Pinoy Camp 2015 is in session!

Our 5th annual at-home Pinoy Camp started on Monday! Yehey! 😉

Instead of our usual format of indoor activities though, the kids begged to stay outside in spite of the hot humid weather. Fully expecting at least one of them to beg to come in or pick a fight with a sibling within the first 15 minutes, I was surprised when neither occurred. And so, considering all this a minor miracle, I relented.

DSC_1677crop-30 - CopyPROutdoors it was for Day 1 of Pinoy Camp 2015! Besides, what better way to begin immersing oneself in Filipino culture than to first experience Philippine-like weather? 

The first order of business (and for most of the day) was of course, play.

A bunch of plastic cups emerged from the pantry, and a tower was built just like Tito Randy’s at the picnic the day before. But after the wind promptly knocked this down, the cups were nested to make a single cup (no tin cans could be found), and the thrilling game of tumbang preso began.

Since it proved quite difficult to “tumba” (knock over) the cup, the kids played a simplified version, with no taya (“It”) chasing the rest of the kids as they tried to knock the cup over with their shoes. They simply drew a line on the ground, stood behind it, took off their shoes and just basically took turns trying to knock down the cup with a shoe.

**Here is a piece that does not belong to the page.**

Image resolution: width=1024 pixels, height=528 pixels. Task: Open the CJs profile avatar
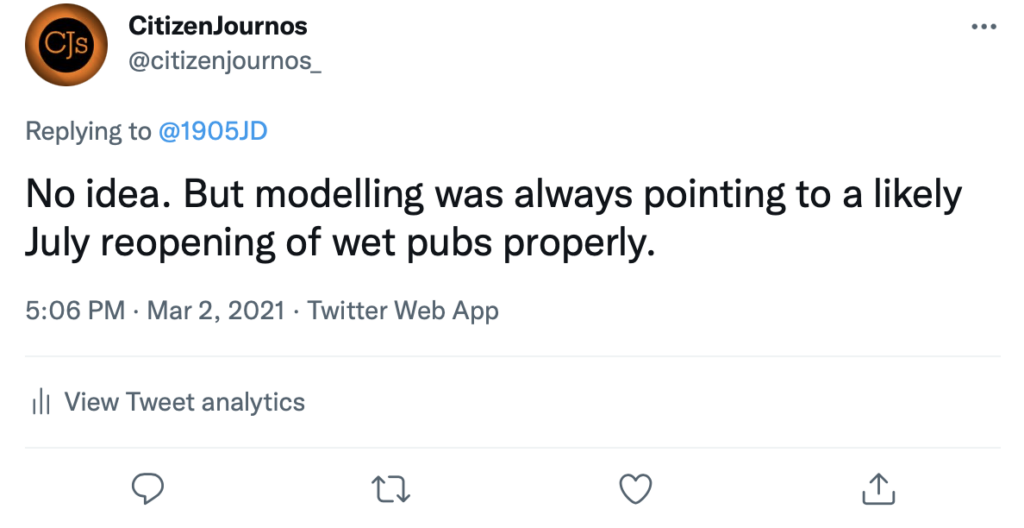pos(66,44)
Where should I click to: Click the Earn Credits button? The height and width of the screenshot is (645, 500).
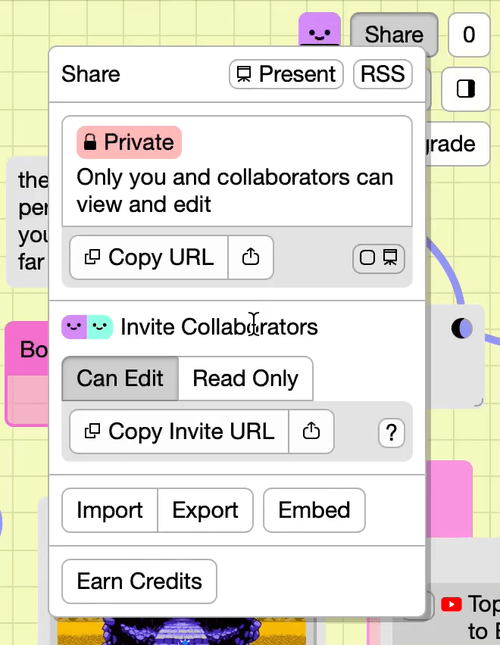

I’d forgotten how much fun can be had with some plastic cups and a bunch of shoes!

Peals of laughter rang through the air for at least a half hour straight – amazingly uninterrupted by any whining, yelling or crying. The blackened soles of their feet from running back and forth barefoot on the driveway was a small price to pay.

Breakfast that morning had been simple – rice and some “Tender Juicy” hotdogs from a friend – so for lunch, the plan was to make empanadas with the kids. I had hoped they would be excited as usual to help roll out the dough, fill and seal empanadas with me. But not this time.

They were more interested in playing “bahay-bahayan” (play house) outside with a pop-up tent – a freebie from a Duty Free shop back home once. And so while I made a quick version of turkey empanada (using some leftover puff pastry and browned ground turkey meant for lasagna), the kids set up house.

A few chairs were put to use and a cooler served as a table, housing a pitcher of ice water as well. Fortunately, empanadas are perfect for picnics, and so lunch was served inside their little “bahay“.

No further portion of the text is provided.